Yüce Dinimiz İslam biz Müslümanlardan, iyiliği emredip, kötülükten sakındırmak, fakir ve yoksullara maddi ve manevi yardımda bulunmak, yanlış yolda olanlara yol göstermek, ilim öğrenmek, isteyenlere ilim öğretmek, hasta ve bakıma muhtaç insanları koruyup tedavi etmek, musibet zedeleri taziye edip, kederlerine ortak olmak cenazeyi teçhiz etmek ve bunlara benzer dinimizin emrettiği bütün güzellikler dinimizin emri fermanı olan şeylerdir.
Zira bunlar olmadan sosyal hayattan söz etmek abes olduğu gibi toplumun bekası, ilerlemesi, yükselmesi de asla düşünülemez. Çünkü Müslüman yalnız kendi huzur ve refahına çalışmakla müreffeh olamaz. Belki din kardeşlerinin de huzur ve refahına çalışıp, gerçek anlamda bir din kardeşliğini tesis etmekle olur.
Rabbimiz şöyle buyuruyor, Gerçek iyilik yüzlerinizi doğu ve batı tarafına çevirip (Namaz kılmanız ) değildir. Asıl iyilik, o kimsenin iyiliğidir ki, Allah’a, ahiret gününe meleklere, kitaplara, peygamberlere inanır, Allah rızası için yakınlara, yetimlere yoksullara, yolda kalmış kimselere, dilencilere ve buyruğu altında köle ve esirlere sevdiği maldan harcar, namaz kılar, zekât verir, antlaşma yaptığı zaman yerine getirir, sıkıntı, hastalık ve savaş zamanlarında sabreder, işte doğru olanlar bu vasıfları taşıyanlardır. Gerçek muttakiler de ancak bunlardır.”

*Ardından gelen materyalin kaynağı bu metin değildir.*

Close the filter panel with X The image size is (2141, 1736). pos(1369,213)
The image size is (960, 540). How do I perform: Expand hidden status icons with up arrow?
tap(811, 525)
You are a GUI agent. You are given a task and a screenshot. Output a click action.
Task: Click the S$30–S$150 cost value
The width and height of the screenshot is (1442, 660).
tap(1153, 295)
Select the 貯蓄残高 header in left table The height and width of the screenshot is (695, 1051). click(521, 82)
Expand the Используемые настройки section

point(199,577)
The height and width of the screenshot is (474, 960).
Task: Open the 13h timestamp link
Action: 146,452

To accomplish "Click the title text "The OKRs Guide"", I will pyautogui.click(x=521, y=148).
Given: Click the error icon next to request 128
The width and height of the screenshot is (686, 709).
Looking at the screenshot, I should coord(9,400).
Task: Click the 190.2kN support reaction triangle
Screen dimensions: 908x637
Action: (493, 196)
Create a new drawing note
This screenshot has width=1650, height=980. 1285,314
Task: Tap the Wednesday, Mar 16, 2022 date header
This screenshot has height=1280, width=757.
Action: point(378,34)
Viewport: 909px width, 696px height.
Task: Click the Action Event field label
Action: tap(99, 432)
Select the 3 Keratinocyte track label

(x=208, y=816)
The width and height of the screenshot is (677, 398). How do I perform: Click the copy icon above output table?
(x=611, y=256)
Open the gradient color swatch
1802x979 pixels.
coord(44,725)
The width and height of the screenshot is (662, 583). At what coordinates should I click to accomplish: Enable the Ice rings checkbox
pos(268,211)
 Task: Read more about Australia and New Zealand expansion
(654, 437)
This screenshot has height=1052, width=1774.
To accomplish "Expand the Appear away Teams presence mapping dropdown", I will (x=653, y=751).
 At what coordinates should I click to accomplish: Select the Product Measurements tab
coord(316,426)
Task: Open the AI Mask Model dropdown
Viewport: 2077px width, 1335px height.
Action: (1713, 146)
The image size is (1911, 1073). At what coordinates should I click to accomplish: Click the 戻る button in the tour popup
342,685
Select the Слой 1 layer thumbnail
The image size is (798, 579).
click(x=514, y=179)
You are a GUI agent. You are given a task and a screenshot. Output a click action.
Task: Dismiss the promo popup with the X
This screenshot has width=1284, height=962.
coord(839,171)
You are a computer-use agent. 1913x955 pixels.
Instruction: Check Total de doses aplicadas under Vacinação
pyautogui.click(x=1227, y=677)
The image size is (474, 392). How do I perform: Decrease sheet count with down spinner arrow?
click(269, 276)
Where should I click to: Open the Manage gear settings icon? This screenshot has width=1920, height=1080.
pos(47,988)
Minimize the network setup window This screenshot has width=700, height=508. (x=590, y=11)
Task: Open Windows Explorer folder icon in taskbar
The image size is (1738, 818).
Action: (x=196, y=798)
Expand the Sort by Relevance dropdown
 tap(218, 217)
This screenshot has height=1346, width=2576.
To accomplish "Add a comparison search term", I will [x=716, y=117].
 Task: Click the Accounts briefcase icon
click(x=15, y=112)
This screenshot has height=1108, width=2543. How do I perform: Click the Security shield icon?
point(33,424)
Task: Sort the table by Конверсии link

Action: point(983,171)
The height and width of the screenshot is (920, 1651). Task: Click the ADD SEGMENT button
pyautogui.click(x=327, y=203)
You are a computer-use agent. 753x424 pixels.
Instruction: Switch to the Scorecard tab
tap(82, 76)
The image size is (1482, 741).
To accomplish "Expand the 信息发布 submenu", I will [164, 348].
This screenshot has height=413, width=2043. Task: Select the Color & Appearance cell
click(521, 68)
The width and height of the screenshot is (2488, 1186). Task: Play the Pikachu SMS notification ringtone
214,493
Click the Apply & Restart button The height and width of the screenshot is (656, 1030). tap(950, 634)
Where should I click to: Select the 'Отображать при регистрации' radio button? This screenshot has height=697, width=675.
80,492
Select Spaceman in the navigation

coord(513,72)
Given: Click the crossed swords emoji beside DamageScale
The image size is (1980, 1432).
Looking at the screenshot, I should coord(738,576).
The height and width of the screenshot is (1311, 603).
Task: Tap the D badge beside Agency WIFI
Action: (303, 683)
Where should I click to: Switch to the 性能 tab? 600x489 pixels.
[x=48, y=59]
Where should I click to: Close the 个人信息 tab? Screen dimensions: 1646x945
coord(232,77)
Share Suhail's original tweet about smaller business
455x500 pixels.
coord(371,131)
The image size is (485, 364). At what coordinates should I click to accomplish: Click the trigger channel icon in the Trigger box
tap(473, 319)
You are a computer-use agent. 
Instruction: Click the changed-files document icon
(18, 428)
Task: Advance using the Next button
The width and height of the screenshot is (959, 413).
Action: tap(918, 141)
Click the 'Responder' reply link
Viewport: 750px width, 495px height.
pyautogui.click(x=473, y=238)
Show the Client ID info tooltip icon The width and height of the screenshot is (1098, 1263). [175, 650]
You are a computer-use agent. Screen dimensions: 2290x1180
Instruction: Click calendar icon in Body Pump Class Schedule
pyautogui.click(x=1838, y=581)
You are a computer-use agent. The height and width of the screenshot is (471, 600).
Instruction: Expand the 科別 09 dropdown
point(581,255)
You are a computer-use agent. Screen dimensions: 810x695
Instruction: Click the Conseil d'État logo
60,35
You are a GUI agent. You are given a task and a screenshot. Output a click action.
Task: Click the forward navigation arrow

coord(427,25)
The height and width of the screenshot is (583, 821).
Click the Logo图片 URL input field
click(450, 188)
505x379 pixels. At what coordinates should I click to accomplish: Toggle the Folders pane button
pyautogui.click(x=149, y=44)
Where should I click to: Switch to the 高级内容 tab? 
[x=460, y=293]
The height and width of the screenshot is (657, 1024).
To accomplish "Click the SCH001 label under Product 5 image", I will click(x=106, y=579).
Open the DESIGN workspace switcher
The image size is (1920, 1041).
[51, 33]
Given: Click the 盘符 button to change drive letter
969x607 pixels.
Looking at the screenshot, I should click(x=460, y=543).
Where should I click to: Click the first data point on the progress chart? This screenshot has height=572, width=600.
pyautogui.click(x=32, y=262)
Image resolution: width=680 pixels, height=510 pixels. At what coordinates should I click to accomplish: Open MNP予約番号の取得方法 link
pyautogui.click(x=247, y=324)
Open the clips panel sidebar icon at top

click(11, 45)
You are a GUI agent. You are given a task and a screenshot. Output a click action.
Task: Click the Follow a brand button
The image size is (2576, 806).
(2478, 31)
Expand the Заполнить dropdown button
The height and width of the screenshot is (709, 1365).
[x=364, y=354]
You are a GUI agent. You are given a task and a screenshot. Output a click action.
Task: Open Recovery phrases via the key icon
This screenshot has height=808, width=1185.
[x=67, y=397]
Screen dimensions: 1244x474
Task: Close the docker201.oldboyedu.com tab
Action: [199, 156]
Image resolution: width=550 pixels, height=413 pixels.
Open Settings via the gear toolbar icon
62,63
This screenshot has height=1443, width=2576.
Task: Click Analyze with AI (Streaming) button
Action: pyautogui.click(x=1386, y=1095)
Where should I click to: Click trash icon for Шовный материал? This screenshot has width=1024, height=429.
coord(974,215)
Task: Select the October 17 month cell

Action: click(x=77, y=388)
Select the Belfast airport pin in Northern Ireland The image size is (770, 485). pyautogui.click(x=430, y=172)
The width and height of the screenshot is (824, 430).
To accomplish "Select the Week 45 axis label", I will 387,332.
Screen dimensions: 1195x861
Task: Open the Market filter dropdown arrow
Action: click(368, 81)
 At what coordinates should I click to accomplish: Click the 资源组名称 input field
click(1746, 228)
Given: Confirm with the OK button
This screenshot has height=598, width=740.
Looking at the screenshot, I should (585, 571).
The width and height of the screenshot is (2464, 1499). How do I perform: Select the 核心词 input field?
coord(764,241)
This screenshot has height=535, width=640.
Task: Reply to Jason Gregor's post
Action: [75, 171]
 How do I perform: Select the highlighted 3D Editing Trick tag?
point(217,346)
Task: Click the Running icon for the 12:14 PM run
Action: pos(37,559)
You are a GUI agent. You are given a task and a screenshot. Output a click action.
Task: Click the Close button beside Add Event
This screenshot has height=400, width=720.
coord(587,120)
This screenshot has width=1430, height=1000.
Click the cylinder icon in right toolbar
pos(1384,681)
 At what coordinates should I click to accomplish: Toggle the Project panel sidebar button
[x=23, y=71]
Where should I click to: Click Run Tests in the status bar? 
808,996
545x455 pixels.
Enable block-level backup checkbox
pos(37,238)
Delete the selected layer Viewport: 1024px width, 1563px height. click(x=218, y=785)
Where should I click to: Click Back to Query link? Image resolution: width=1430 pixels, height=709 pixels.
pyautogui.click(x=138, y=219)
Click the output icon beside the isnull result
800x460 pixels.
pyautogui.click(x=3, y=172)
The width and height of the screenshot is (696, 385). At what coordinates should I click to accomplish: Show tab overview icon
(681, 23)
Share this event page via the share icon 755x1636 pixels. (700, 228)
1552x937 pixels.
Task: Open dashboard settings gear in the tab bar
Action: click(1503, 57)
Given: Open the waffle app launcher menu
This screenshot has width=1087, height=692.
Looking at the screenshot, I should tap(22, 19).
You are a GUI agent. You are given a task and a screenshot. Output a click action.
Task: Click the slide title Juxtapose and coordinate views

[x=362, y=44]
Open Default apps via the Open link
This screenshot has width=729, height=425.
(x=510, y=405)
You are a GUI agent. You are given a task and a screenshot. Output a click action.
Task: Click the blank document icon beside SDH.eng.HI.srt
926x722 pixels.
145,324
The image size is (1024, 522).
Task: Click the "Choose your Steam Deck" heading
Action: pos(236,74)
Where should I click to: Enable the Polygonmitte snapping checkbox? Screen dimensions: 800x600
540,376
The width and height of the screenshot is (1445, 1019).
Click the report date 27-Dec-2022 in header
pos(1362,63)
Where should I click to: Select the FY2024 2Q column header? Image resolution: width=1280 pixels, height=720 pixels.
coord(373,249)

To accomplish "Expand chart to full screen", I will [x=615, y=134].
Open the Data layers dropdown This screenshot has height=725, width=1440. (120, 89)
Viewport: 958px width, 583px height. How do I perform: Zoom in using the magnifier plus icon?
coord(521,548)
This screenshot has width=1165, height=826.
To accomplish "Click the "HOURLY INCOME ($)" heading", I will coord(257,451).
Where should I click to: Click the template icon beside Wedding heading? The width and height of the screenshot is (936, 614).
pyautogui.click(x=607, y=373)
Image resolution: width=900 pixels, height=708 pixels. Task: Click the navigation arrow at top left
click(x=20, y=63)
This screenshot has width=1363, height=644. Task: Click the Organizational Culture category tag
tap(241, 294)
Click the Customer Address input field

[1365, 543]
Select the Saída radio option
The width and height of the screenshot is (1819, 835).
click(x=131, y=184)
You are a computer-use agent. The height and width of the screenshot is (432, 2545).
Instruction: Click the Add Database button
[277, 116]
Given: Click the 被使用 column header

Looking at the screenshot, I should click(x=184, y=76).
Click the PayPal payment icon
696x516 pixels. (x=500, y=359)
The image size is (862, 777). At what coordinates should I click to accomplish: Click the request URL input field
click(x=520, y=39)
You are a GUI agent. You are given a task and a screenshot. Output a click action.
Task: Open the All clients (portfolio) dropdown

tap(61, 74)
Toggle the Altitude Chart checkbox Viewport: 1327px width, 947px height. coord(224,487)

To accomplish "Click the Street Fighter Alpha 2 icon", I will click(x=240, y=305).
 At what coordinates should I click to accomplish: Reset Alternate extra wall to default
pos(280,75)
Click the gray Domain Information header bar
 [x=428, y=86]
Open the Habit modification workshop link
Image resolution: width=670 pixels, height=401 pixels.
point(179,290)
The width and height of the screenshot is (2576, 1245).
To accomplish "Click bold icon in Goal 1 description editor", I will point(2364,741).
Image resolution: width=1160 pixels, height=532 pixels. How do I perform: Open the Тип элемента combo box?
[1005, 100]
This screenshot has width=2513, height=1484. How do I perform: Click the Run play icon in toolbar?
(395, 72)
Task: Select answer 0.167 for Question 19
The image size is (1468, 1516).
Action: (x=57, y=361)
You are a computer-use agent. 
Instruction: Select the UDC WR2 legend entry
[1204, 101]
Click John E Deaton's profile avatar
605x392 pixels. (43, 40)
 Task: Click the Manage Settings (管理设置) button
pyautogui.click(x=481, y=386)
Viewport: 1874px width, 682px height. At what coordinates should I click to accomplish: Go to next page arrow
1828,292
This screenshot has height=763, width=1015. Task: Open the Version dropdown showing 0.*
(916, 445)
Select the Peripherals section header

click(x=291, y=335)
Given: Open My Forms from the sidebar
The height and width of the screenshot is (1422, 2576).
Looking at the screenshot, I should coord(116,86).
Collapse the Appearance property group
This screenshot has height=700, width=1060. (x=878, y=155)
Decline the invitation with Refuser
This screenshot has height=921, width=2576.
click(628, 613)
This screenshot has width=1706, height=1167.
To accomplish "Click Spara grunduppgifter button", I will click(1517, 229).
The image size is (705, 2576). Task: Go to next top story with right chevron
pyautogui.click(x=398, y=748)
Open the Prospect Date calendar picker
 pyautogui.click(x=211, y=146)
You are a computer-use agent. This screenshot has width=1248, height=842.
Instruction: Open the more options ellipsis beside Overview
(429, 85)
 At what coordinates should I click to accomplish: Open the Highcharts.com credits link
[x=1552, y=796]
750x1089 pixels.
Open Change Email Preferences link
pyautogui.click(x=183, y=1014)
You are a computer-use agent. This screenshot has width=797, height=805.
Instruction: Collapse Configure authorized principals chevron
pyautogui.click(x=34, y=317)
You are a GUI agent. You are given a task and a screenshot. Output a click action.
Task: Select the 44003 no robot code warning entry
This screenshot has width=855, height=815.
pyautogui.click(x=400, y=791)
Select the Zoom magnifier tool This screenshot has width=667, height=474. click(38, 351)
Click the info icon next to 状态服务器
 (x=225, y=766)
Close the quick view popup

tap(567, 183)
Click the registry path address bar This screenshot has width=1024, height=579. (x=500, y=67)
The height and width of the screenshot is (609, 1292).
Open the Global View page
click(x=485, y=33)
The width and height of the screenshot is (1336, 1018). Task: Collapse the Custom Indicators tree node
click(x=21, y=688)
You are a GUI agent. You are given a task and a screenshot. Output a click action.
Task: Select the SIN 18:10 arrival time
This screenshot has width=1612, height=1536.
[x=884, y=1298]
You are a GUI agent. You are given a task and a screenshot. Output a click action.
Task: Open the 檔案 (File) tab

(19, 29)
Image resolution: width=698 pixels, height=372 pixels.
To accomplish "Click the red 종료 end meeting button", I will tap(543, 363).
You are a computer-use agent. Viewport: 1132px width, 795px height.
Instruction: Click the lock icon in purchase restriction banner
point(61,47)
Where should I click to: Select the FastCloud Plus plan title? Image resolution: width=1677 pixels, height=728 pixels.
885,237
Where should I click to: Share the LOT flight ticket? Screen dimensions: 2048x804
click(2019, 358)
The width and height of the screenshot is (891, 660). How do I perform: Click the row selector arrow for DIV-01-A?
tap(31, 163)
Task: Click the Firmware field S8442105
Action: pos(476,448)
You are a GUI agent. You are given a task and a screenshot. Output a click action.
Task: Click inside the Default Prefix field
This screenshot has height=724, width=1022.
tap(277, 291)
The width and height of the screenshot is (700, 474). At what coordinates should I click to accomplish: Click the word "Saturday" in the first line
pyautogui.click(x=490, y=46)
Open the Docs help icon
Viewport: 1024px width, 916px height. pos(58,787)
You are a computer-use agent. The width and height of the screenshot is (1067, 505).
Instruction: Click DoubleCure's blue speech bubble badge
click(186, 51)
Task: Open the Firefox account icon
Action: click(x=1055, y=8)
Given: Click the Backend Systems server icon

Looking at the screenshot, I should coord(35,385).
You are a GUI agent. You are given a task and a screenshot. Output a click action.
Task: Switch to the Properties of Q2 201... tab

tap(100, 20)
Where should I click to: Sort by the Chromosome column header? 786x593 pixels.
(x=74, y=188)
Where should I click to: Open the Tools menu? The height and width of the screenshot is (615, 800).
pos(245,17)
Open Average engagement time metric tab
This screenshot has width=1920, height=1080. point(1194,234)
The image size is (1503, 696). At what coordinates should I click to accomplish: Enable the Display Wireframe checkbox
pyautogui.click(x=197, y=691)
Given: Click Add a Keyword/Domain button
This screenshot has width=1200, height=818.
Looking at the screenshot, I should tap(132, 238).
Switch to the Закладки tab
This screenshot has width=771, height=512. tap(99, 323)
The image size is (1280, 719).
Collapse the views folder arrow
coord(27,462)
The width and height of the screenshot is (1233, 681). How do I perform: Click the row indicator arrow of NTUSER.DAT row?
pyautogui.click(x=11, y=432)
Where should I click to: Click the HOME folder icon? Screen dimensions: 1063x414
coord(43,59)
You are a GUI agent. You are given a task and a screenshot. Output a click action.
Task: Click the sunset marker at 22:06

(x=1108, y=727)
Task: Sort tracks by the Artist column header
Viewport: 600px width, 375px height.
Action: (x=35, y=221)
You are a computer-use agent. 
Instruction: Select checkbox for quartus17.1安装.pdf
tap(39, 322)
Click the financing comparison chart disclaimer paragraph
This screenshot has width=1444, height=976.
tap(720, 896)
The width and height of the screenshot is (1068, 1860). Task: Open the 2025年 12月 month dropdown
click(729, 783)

Peygamber efendimiz (s.a.s) de bir hadisi şerifinde şöyle buyuruyor. “Müslümanlar birbirini sevip kollamak hususunda bir vücudun azaları gibidir. Vücudun herhangi bir uzvu acı duyup, rahatsızlık duyarsa diğerleri de ortak olur ve o acıyı paylaşıp ızdırap duyarlar.” Diğer bir hadiste de “Kişi Müslüman kardeşine yardım ettiği sürece Allah(c.c) da ona yardım eder.” buyuruyor.
Öyle ise biz de bu ulvi emirlere kulak verelim, bir birimize yardım edelim, bir birimizin sıkıntı ve kederlerine ortak olalım, bir birimizi sevelim, sayalım. Sadece kendimizi düşünmeyelim.
“ Komşusu aç iken, tok yatan mümin değildir.” Hadisi şerifini unutmayalım. Kendimize istediğimiz şeyleri Müslüman kardeşimize de isteyelim. Zira bir hadisi şerifte “ Biriniz kendisine istediği bir şeyi Müslüman kardeşine de istemedikçe gerçek mümin olamaz.” buyurulmuştur.
Cenab-ı Hâk cümlemizi İslamiyet’i hakkıyla yaşayan ve Müslüman kardeşlerimize karşı sorumluluklarını gereği gibi yerine getiren hakiki kullarından eylesin. Deprem ve sel gibi yaşanan doğal afetler Türkiye'nin şehirlerini ve yapılarını yenilemesi gerektiğini bir kez daha göstermiştir.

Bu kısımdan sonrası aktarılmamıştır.